§ **To do**:
Present every line of the records below as a numbered list, skipping blank lines and leaving out the pictures.

** BEGIN **

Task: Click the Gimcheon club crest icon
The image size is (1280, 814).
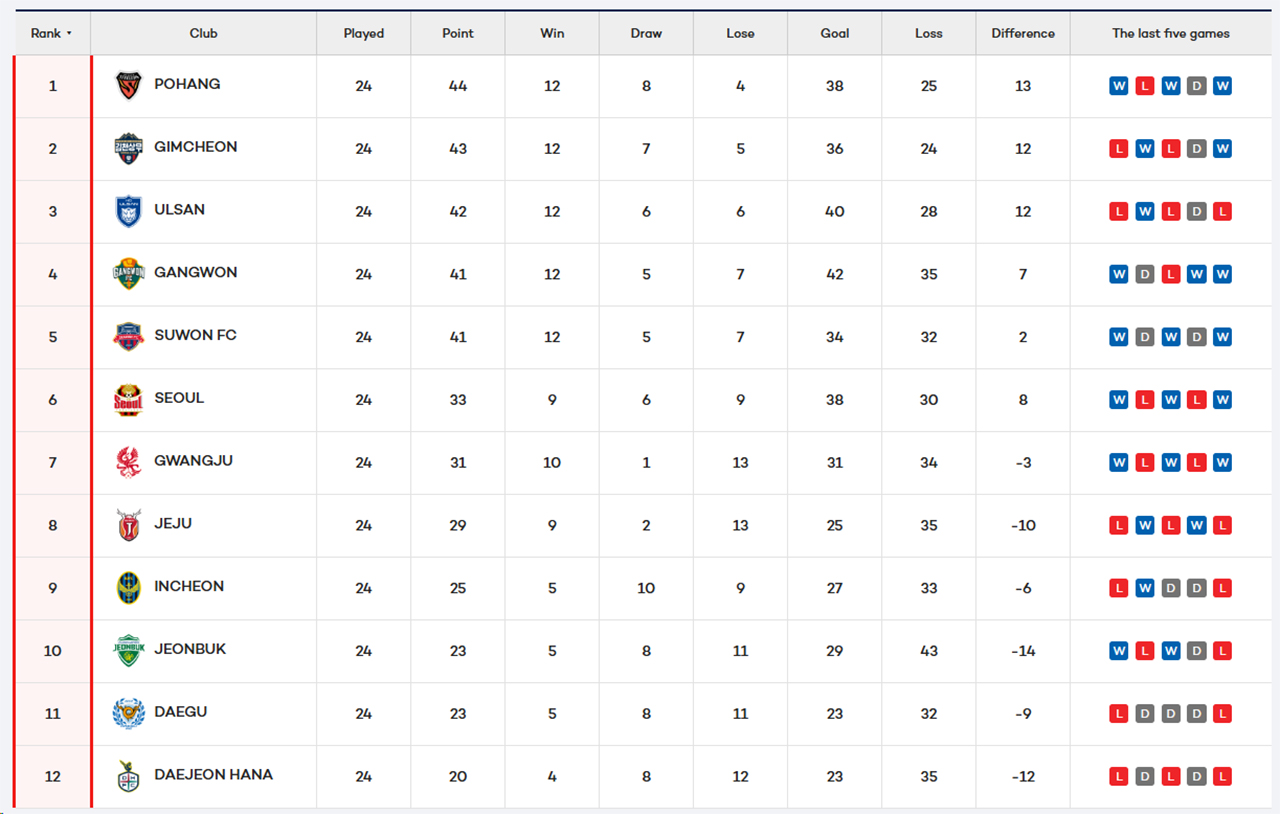Action: (129, 149)
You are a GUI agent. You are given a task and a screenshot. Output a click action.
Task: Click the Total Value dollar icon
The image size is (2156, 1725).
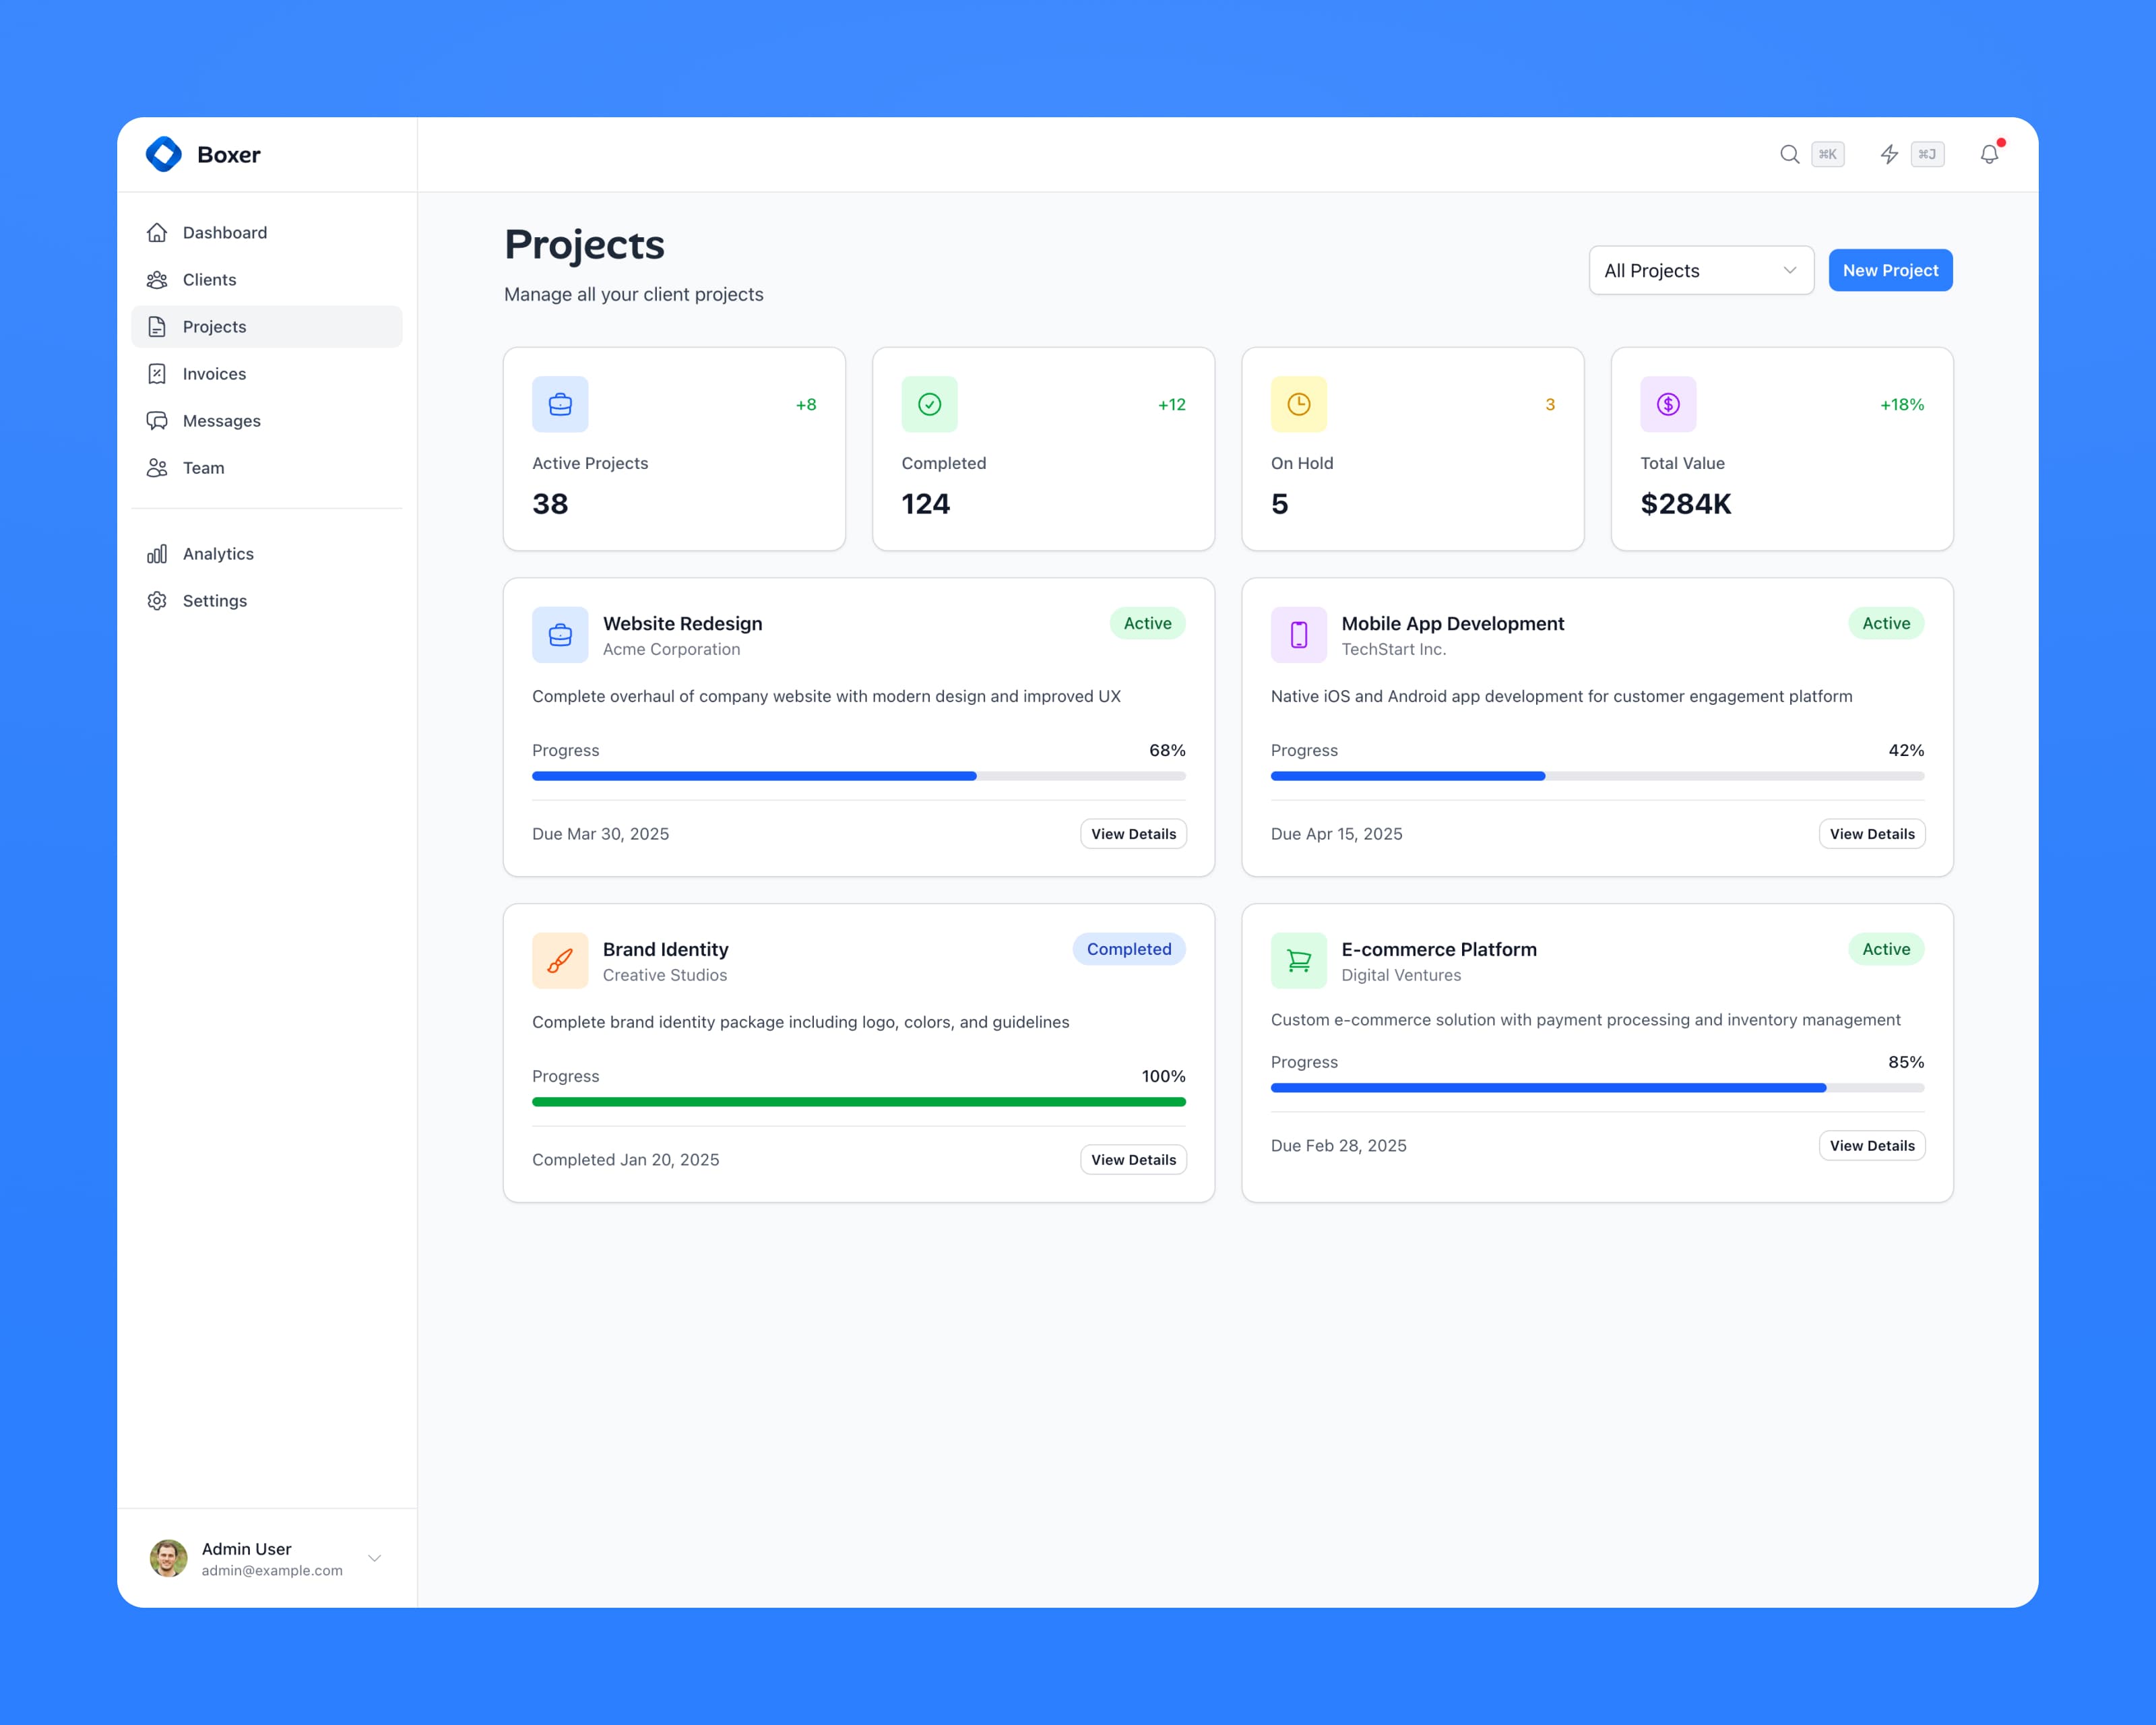[1668, 404]
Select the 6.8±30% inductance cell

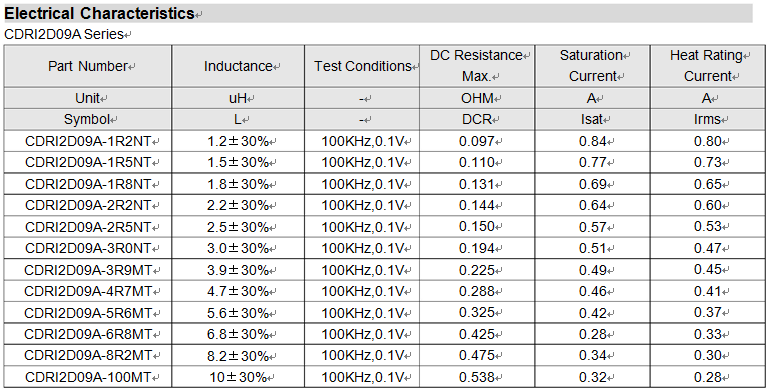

** END **

§ **Result of the task**:
1. Task: Click the Gimcheon club crest icon
2. The image size is (1280, 814).
3. Action: (129, 149)
4. You are a GUI agent. You are given a task and a screenshot. Output a click action.
5. Task: Click the Total Value dollar icon
6. The image size is (2156, 1725).
7. [1668, 404]
8. Select the 6.8±30% inductance cell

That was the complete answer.